# Window U-value and cost - is it worth it?



## rockofages (28 May 2010)

[Original post seems to have been deleted, so here we go again.]

Am looking at getting 3 old double-glazed aluminium windows and a similar patio door replaced with modern uPvC units.

I have a quote in writing of €3100 for a U-value of 1.3 on all, and for 0.8 it's an extra €500. The 1.3 is double glazed, the 0.8 is triple.

The house is 30 years old and has flip all insulation, something we are slowing getting around to fixing.

Can anyone tell me is the €500 extra for 0.8 worth spending over the 1.3?

TIA


----------



## notagardener (28 May 2010)

If as you posted the house is 30 years old and has poor insulation, would there really be any point getting triple glazing if you were to lose most of your heat through poor insulation in your floor, walls and ceiling. Triple glazing is obviously more popular in Scandinavian homes, simply because the weather they get is much more extreme. If you consider newly built homes in Ireland built to the latest building regs, double glazing is more than enough considering our climate.

I suppose the point I'm trying to make is, whilst with triple glazing has the advantage of better insulation, consider how much more it could cost to maintain or replace in the event of damage.  I'd be more inclined to go with the double glazing and sort out the other factors in the house that cause the house to be cold. Poor floor, wall, ceiling insulation, draughty door seals, letterbox, fireplace etc.  What would be the point in triple glazing if all surrounding factors were leaking heat.


----------



## rockofages (28 May 2010)

I spoke to an energy/BER surveyor today and he said to of course get the triple glazing. He put it very simply: 25% of heat is lost through windows and doors and triple glazing will make a difference. The rest of the house is being insulated/dry-lined bit by bit.


----------



## cbyr1983 (7 Jul 2010)

I got a uPVC door with all the bells and whistles, went for the composite as opposed to the normal one, triple glazed, etc.

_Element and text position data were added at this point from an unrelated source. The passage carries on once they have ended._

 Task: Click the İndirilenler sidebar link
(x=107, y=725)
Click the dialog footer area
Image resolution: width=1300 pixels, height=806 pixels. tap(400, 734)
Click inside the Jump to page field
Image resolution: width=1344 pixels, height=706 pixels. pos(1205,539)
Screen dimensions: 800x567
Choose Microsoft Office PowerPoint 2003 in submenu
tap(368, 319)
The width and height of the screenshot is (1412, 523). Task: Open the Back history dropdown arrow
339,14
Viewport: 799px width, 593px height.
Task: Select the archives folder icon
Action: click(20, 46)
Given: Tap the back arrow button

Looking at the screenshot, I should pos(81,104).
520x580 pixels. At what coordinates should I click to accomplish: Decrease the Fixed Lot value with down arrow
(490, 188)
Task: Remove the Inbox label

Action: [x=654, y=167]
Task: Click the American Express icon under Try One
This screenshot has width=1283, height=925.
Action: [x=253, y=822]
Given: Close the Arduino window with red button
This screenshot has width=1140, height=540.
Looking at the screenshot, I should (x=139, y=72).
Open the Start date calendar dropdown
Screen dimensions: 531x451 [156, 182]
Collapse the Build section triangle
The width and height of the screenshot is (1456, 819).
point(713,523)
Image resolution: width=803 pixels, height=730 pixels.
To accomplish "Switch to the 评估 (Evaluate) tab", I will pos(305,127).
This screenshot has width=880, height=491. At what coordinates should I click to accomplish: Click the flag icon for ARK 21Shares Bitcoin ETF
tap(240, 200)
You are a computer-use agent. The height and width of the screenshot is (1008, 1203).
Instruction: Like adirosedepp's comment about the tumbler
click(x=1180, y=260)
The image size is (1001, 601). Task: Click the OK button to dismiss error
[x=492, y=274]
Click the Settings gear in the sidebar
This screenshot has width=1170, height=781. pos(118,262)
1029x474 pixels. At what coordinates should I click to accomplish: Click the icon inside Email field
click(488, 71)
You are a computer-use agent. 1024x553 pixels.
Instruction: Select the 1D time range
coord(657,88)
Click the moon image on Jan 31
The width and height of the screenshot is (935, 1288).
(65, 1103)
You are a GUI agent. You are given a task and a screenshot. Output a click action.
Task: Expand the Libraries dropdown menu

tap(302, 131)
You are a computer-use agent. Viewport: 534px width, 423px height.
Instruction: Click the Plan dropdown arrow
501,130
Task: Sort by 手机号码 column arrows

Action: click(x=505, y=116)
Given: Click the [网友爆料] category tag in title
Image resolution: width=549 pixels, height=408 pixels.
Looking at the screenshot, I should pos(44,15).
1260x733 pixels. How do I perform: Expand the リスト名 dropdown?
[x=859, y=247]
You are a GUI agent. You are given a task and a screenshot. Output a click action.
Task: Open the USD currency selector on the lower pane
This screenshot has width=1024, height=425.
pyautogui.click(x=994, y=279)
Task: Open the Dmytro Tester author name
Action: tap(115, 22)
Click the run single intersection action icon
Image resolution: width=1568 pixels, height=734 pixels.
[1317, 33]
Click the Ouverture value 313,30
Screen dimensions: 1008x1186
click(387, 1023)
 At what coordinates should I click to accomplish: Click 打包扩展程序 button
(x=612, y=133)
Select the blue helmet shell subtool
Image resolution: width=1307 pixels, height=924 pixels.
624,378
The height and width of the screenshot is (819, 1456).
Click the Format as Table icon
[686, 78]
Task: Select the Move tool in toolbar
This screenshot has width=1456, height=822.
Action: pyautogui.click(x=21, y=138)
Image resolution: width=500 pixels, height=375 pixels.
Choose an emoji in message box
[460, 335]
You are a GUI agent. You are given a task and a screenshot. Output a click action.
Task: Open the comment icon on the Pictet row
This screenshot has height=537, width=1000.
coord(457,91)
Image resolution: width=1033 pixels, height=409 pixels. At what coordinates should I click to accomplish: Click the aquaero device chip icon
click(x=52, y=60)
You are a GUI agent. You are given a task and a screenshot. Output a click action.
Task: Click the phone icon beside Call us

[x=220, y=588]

It has no difference to my hall which is still freezing. 

Notagardener is right - put the money into your dry-lining, like I should have done.


----------



## Peter Sweeny (7 Jul 2010)

Check out (google) secondary acrylic window glazing, especially if the double glazed aluminium windows are in a good structural condition save for insulation value.

Significantly less expensive and gives an improved u-value and sound insulation.

Main downfall is that secondary windows will reduce the space inside the original window frame


----------



## rockofages (8 Jul 2010)

cbyr1983 said:


> Notagardener is right - put the money into your dry-lining, like I should have done.


I'm putting the money into both. An SEI grant should take care of the rest of the drylining - I have already drylined parts of the house with 70mm+12mm board, which has made a huge difference.


----------



## galwaytt (8 Jul 2010)

rockofages said:


> I spoke to an energy/BER surveyor today and he said to of course get the triple glazing. *He put it very simply: 25% of heat is lost through windows and doors and triple glazing* will make a difference. The rest of the house is being insulated/dry-lined bit by bit.


 
...a bit too simplistic, tbh, as it depends on how 'bad' the rest of the house is. Putting 'Über-windows' in a poorly insulated house will only make a % of a difference, esp if it has double glazing already......

Doing both, is best, but on it's own.............


----------